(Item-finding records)
-- start --

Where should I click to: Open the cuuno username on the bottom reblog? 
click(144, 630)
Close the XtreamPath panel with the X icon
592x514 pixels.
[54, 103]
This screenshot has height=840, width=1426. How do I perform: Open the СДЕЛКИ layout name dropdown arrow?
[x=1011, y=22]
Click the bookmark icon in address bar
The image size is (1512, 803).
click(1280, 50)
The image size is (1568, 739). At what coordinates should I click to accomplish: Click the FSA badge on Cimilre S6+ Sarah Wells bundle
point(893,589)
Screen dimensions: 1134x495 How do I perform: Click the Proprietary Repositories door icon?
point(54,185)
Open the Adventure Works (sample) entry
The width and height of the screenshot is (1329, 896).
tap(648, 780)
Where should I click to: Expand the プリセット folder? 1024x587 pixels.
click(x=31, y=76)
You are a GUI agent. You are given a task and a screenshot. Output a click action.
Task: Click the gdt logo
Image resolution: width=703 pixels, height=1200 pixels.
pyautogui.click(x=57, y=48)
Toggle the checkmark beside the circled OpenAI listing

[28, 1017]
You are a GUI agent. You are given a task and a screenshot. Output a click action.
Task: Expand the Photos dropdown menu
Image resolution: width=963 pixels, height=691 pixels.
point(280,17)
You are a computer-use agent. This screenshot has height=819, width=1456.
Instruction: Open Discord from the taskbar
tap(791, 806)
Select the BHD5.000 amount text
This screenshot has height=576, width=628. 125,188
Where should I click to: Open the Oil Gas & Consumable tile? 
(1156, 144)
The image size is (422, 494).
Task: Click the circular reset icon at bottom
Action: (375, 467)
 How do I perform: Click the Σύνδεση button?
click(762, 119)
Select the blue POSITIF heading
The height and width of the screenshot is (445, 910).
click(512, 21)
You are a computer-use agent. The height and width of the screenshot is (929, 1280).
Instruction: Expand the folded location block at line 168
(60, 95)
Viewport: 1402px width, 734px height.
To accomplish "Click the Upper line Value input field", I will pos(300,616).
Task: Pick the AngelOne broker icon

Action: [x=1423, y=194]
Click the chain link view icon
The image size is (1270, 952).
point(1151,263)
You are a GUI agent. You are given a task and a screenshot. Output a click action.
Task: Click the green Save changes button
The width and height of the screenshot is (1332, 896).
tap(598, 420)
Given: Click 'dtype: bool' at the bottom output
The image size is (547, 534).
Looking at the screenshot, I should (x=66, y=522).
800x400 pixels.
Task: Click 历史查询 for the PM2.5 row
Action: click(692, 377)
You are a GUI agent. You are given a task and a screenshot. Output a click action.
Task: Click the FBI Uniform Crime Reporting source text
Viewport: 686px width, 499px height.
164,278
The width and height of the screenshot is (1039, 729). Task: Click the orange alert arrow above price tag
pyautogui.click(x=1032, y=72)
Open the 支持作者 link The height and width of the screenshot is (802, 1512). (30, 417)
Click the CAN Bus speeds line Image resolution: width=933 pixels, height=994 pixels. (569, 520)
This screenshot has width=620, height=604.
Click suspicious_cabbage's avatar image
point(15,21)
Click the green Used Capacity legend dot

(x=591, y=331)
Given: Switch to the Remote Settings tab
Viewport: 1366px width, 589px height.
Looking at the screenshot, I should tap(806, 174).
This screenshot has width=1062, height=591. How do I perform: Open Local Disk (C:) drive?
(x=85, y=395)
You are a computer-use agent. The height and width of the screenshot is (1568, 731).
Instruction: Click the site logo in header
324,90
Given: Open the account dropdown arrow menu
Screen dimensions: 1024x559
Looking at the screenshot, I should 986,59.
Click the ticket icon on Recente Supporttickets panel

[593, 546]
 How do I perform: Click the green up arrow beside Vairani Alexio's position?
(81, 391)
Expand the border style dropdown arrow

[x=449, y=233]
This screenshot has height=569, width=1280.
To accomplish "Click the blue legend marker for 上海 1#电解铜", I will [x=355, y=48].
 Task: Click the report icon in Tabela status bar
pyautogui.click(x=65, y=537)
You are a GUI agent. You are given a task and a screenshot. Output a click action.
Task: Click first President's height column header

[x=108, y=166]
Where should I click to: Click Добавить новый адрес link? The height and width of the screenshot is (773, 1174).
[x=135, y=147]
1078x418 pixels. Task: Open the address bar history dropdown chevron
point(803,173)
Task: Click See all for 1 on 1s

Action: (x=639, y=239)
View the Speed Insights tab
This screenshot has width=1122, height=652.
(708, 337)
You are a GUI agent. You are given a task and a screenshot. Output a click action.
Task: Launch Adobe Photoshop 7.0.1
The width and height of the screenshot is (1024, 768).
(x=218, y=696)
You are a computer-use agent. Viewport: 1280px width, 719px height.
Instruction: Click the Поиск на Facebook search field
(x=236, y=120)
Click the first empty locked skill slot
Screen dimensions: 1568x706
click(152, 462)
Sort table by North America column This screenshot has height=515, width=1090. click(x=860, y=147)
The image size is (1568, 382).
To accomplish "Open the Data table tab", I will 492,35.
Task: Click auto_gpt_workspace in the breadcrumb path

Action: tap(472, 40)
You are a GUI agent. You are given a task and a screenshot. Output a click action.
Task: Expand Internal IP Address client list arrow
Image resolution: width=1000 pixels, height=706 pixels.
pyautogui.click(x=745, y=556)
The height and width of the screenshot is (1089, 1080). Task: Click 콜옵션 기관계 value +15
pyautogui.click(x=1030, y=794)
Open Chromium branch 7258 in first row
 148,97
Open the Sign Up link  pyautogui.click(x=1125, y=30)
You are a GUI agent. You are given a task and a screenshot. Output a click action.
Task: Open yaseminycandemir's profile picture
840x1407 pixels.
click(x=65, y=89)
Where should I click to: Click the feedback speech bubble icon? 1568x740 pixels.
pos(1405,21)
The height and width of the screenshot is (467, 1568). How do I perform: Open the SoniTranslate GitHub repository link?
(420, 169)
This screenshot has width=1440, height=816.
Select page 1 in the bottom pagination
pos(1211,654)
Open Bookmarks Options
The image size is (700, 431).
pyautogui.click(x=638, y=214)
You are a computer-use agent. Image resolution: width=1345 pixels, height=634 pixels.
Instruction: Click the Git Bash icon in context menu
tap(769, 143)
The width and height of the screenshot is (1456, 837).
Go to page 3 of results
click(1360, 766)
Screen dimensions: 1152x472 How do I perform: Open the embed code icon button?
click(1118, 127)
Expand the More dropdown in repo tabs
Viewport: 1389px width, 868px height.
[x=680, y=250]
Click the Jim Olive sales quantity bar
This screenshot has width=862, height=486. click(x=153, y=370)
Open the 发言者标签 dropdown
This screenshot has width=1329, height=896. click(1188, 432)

-- end --

*Problem:* Convert all the items above into a JSON list of strings, with one string for each line and blank lines left out.

*Task output:*
[
  "Where should I click to: Open the cuuno username on the bottom reblog? ",
  "click(144, 630)",
  "Close the XtreamPath panel with the X icon",
  "592x514 pixels.",
  "[54, 103]",
  "This screenshot has height=840, width=1426. How do I perform: Open the СДЕЛКИ layout name dropdown arrow?",
  "[x=1011, y=22]",
  "Click the bookmark icon in address bar",
  "The image size is (1512, 803).",
  "click(1280, 50)",
  "The image size is (1568, 739). At what coordinates should I click to accomplish: Click the FSA badge on Cimilre S6+ Sarah Wells bundle",
  "point(893,589)",
  "Screen dimensions: 1134x495 How do I perform: Click the Proprietary Repositories door icon?",
  "point(54,185)",
  "Open the Adventure Works (sample) entry",
  "The width and height of the screenshot is (1329, 896).",
  "tap(648, 780)",
  "Where should I click to: Expand the プリセット folder? 1024x587 pixels.",
  "click(x=31, y=76)",
  "You are a GUI agent. You are given a task and a screenshot. Output a click action.",
  "Task: Click the gdt logo",
  "Image resolution: width=703 pixels, height=1200 pixels.",
  "pyautogui.click(x=57, y=48)",
  "Toggle the checkmark beside the circled OpenAI listing",
  "[28, 1017]",
  "You are a GUI agent. You are given a task and a screenshot. Output a click action.",
  "Task: Expand the Photos dropdown menu",
  "Image resolution: width=963 pixels, height=691 pixels.",
  "point(280,17)",
  "You are a computer-use agent. This screenshot has height=819, width=1456.",
  "Instruction: Open Discord from the taskbar",
  "tap(791, 806)",
  "Select the BHD5.000 amount text",
  "This screenshot has height=576, width=628. 125,188",
  "Where should I click to: Open the Oil Gas & Consumable tile? ",
  "(1156, 144)",
  "The image size is (422, 494).",
  "Task: Click the circular reset icon at bottom",
  "Action: (375, 467)",
  " How do I perform: Click the Σύνδεση button?",
  "click(762, 119)",
  "Select the blue POSITIF heading",
  "The height and width of the screenshot is (445, 910).",
  "click(512, 21)",
  "You are a computer-use agent. The height and width of the screenshot is (929, 1280).",
  "Instruction: Expand the folded location block at line 168",
  "(60, 95)",
  "Viewport: 1402px width, 734px height.",
  "To accomplish \"Click the Upper line Value input field\", I will pos(300,616).",
  "Task: Pick the AngelOne broker icon",
  "Action: [x=1423, y=194]",
  "Click the chain link view icon",
  "The image size is (1270, 952).",
  "point(1151,263)",
  "You are a GUI agent. You are given a task and a screenshot. Output a click action.",
  "Task: Click the green Save changes button",
  "The width and height of the screenshot is (1332, 896).",
  "tap(598, 420)",
  "Given: Click 'dtype: bool' at the bottom output",
  "The image size is (547, 534).",
  "Looking at the screenshot, I should (x=66, y=522).",
  "800x400 pixels.",
  "Task: Click 历史查询 for the PM2.5 row",
  "Action: click(692, 377)",
  "You are a GUI agent. You are given a task and a screenshot. Output a click action.",
  "Task: Click the FBI Uniform Crime Reporting source text",
  "Viewport: 686px width, 499px height.",
  "164,278",
  "The width and height of the screenshot is (1039, 729). Task: Click the orange alert arrow above price tag",
  "pyautogui.click(x=1032, y=72)",
  "Open the 支持作者 link The height and width of the screenshot is (802, 1512). (30, 417)",
  "Click the CAN Bus speeds line Image resolution: width=933 pixels, height=994 pixels. (569, 520)",
  "This screenshot has width=620, height=604.",
  "Click suspicious_cabbage's avatar image",
  "point(15,21)",
  "Click the green Used Capacity legend dot",
  "(x=591, y=331)",
  "Given: Switch to the Remote Settings tab",
  "Viewport: 1366px width, 589px height.",
  "Looking at the screenshot, I should tap(806, 174).",
  "This screenshot has width=1062, height=591. How do I perform: Open Local Disk (C:) drive?",
  "(x=85, y=395)",
  "You are a computer-use agent. The height and width of the screenshot is (1568, 731).",
  "Instruction: Click the site logo in header",
  "324,90",
  "Given: Open the account dropdown arrow menu",
  "Screen dimensions: 1024x559",
  "Looking at the screenshot, I should 986,59.",
  "Click the ticket icon on Recente Supporttickets panel",
  "[593, 546]",
  " How do I perform: Click the green up arrow beside Vairani Alexio's position?",
  "(81, 391)",
  "Expand the border style dropdown arrow",
  "[x=449, y=233]",
  "This screenshot has height=569, width=1280.",
  "To accomplish \"Click the blue legend marker for 上海 1#电解铜\", I will [x=355, y=48].",
  " Task: Click the report icon in Tabela status bar",
  "pyautogui.click(x=65, y=537)",
  "You are a GUI agent. You are given a task and a screenshot. Output a click action.",
  "Task: Click first President's height column header",
  "[x=108, y=166]",
  "Where should I click to: Click Добавить новый адрес link? The height and width of the screenshot is (773, 1174).",
  "[x=135, y=147]",
  "1078x418 pixels. Task: Open the address bar history dropdown chevron",
  "point(803,173)",
  "Task: Click See all for 1 on 1s",
  "Action: (x=639, y=239)",
  "View the Speed Insights tab",
  "This screenshot has width=1122, height=652.",
  "(708, 337)",
  "You are a GUI agent. You are given a task and a screenshot. Output a click action.",
  "Task: Launch Adobe Photoshop 7.0.1",
  "The width and height of the screenshot is (1024, 768).",
  "(x=218, y=696)",
  "You are a computer-use agent. Viewport: 1280px width, 719px height.",
  "Instruction: Click the Поиск на Facebook search field",
  "(x=236, y=120)",
  "Click the first empty locked skill slot",
  "Screen dimensions: 1568x706",
  "click(152, 462)",
  "Sort table by North America column This screenshot has height=515, width=1090. click(x=860, y=147)",
  "The image size is (1568, 382).",
  "To accomplish \"Open the Data table tab\", I will 492,35.",
  "Task: Click auto_gpt_workspace in the breadcrumb path",
  "Action: tap(472, 40)",
  "You are a GUI agent. You are given a task and a screenshot. Output a click action.",
  "Task: Expand Internal IP Address client list arrow",
  "Image resolution: width=1000 pixels, height=706 pixels.",
  "pyautogui.click(x=745, y=556)",
  "The height and width of the screenshot is (1089, 1080). Task: Click 콜옵션 기관계 value +15",
  "pyautogui.click(x=1030, y=794)",
  "Open Chromium branch 7258 in first row",
  " 148,97",
  "Open the Sign Up link  pyautogui.click(x=1125, y=30)",
  "You are a GUI agent. You are given a task and a screenshot. Output a click action.",
  "Task: Open yaseminycandemir's profile picture",
  "840x1407 pixels.",
  "click(x=65, y=89)",
  "Where should I click to: Click the feedback speech bubble icon? 1568x740 pixels.",
  "pos(1405,21)",
  "The height and width of the screenshot is (467, 1568). How do I perform: Open the SoniTranslate GitHub repository link?",
  "(420, 169)",
  "This screenshot has width=1440, height=816.",
  "Select page 1 in the bottom pagination",
  "pos(1211,654)",
  "Open Bookmarks Options",
  "The image size is (700, 431).",
  "pyautogui.click(x=638, y=214)",
  "You are a computer-use agent. Image resolution: width=1345 pixels, height=634 pixels.",
  "Instruction: Click the Git Bash icon in context menu",
  "tap(769, 143)",
  "The width and height of the screenshot is (1456, 837).",
  "Go to page 3 of results",
  "click(1360, 766)",
  "Screen dimensions: 1152x472 How do I perform: Open the embed code icon button?",
  "click(1118, 127)",
  "Expand the More dropdown in repo tabs",
  "Viewport: 1389px width, 868px height.",
  "[x=680, y=250]",
  "Click the Jim Olive sales quantity bar",
  "This screenshot has width=862, height=486. click(x=153, y=370)",
  "Open the 发言者标签 dropdown",
  "This screenshot has width=1329, height=896. click(1188, 432)"
]